I had never really seen a dead body. Now I had been to funerals before, with the body on display. But that was a sanitized image of death, with the funeral pallor doing its best to make the body ‘life like’. Steve’s body was nothing like that. It was stiff and rigid, with his mouth agape. He was flat on his back, with his hands turned up, and his skin taking on a blueish tint. I broke down when I saw the body of my once vibrant and gregarious friend laid out cold on the floor, an image that will stay with me for the rest of my life.
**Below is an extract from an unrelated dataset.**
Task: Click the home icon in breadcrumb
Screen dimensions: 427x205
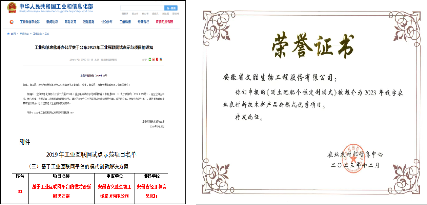Action: (8, 34)
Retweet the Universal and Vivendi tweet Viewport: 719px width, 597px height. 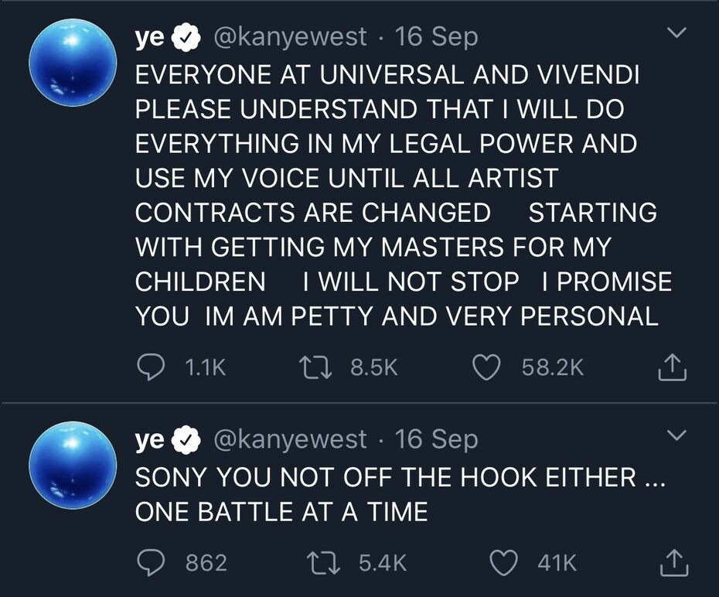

It vividly brought home to me the Buddhist teaching that life is precious and short and we should not waste any moment. I started taking a hard look at what I had been doing (or not doing) with my life, and how consistent my actions actually were with the person I considered myself to be. While the idea had been percolating with me for a while, Steve’s death was really the catalyst that propelled me onto the path of becoming a teacher.



[1] Dylan, B. (1975). Oh, Sister. On Desire. Columbia Records.